On May 24, 2022, the Company received a letter from the Listing Qualifications Staff of The Nasdaq Stock Market LLC (“Nasdaq”) indicating that, based upon the closing bid price of the Company’s common stock, par value $0.0001 per share (“Common Stock”), for the last 30 consecutive business days, the Company is not currently in compliance with the requirement to maintain a minimum bid price of $1.00 per share for continued listing on The Nasdaq Capital Market, as set forth in Nasdaq Listing Rule 5550(a)(2) (the “Notice”).

 

The Notice has no immediate effect on the continued listing status of the Company’s Common Stock on The Nasdaq Capital Market, and, therefore, the Company’s listing remains fully effective.

 

The Company is provided a compliance period of 180 calendar days from the date of the Notice, or until November 21, 2022, to regain compliance with the minimum closing bid requirement, pursuant to Nasdaq Listing Rule 5810(c)(3)(A). If at any time before November 21, 2022, the closing bid price of the Company’s Common Stock closes at or above $1.00 per share for a minimum of 10 consecutive business days, subject to Nasdaq’s discretion to extend this period pursuant to Nasdaq Listing Rule 5810(c)(3)(G) to 20 consecutive business days, Nasdaq will provide written notification that the Company has achieved compliance with the minimum bid price requirement, and the matter would be resolved.
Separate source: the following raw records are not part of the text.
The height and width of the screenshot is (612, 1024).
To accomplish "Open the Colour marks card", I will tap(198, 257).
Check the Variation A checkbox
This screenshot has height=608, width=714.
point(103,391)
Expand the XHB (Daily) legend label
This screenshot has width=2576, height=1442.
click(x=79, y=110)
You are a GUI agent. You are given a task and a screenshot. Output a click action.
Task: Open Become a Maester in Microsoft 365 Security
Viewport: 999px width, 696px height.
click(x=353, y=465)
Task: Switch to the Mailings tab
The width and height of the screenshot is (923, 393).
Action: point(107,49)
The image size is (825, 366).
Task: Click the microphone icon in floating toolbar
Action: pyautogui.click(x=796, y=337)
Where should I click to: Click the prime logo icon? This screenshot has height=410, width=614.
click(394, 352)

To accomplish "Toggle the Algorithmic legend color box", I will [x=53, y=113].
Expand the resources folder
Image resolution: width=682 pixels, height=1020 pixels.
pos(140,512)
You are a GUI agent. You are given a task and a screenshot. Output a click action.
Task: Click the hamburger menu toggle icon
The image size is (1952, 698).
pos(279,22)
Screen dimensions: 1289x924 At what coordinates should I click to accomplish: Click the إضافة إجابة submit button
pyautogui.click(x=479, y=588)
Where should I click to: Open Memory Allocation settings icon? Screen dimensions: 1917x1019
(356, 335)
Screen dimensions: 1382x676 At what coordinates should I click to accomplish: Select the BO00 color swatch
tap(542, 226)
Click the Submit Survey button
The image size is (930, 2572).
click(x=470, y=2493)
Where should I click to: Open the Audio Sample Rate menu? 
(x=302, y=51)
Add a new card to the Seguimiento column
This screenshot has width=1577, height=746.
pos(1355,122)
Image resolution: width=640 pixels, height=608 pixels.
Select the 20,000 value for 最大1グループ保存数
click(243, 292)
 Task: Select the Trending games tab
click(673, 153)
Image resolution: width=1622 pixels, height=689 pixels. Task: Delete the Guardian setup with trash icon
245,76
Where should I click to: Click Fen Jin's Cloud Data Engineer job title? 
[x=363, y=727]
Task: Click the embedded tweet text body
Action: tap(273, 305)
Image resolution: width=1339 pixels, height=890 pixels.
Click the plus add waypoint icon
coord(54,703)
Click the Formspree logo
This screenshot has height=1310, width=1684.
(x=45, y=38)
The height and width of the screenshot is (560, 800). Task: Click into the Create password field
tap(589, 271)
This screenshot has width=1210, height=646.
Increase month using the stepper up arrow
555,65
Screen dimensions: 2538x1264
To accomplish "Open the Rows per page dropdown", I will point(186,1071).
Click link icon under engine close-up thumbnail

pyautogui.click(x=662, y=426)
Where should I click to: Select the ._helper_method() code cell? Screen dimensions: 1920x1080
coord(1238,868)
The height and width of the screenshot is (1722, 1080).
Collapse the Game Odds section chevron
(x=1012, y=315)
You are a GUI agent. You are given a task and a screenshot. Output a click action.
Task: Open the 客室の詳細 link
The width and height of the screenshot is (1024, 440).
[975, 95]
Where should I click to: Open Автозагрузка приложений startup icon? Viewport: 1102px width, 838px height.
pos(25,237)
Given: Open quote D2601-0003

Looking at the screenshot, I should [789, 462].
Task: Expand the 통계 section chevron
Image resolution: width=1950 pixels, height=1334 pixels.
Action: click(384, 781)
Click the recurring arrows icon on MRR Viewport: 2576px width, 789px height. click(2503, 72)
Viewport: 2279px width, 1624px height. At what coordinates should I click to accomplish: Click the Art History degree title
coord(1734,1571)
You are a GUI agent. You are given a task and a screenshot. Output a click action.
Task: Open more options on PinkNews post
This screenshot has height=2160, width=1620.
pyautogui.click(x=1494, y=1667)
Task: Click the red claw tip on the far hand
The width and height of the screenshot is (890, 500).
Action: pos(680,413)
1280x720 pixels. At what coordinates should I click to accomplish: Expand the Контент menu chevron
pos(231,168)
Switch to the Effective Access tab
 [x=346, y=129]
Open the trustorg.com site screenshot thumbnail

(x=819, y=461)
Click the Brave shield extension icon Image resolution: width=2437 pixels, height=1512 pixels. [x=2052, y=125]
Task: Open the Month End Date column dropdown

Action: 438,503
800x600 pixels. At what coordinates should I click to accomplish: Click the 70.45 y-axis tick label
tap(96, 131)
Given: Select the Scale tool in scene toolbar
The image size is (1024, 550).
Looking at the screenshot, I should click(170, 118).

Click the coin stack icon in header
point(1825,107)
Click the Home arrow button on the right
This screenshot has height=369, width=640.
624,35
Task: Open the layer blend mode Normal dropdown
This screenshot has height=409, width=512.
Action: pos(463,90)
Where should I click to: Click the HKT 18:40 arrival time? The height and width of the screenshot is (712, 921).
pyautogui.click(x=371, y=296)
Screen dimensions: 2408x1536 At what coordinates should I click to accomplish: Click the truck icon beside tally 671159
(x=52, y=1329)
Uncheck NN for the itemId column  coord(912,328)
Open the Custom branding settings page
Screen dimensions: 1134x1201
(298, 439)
If the Company does not regain compliance during the compliance period ending November 21, 2022, then Nasdaq may grant the Company a second 180 calendar day period to regain compliance, provided the Company meets the continued listing requirement for market value of publicly-held shares and all other initial listing standards for The Nasdaq Capital Market, other than the minimum closing bid price requirement, and notifies Nasdaq of its intent to cure the deficiency.

 

On May 23, 2022, we entered into an amending agreement (the “Amendment”) to the Amended and Restated Stock Purchase Agreement, dated as of October 1, 2021 (the “Original Agreement”), by and among the Company, The Nav People, Inc., a Delaware corporation d/b/a “365 Cannabis”) (the “365 Cannabis”) and Matthew Dredge, Ian Humphries, Jeff Kiehn, David Walker and Quartermain Investment Holdings Ltd. (collectively, the “Sellers”).

 

Pursuant to the Amendment, Section 2.04(a) of the Original Agreement was amended to provide that the Sellers could elect to have the potential earn-out payment described therein paid in cash or in shares of the Company or in any combination thereof. The Original Agreement previously had provided that the Company could elect whether to pay the earn-out payment in cash or in shares of the Company. Under the Amendment, if a Seller elects to have any portion of the earn-out payment paid in cash such amount payable will be reduced by 25%. Further, Section 2.04(b) of the Original Agreement was amendment to reflect the administrative handling of the earn-out payment to the Sellers in cash or shares of the Company.

 

Pursuant to the Amendment, Section 2.06 of the Original Agreement was amended to require that $100,000 the Second Post-Closing Payment (as defined in the Original Agreement) will be made at the end of June 2022 on the same day on which the Buyer’s end-of-month payroll is run and on each of the next four months thereafter, in each such month on the same day on which the Buyer’s end-of-month payroll is run.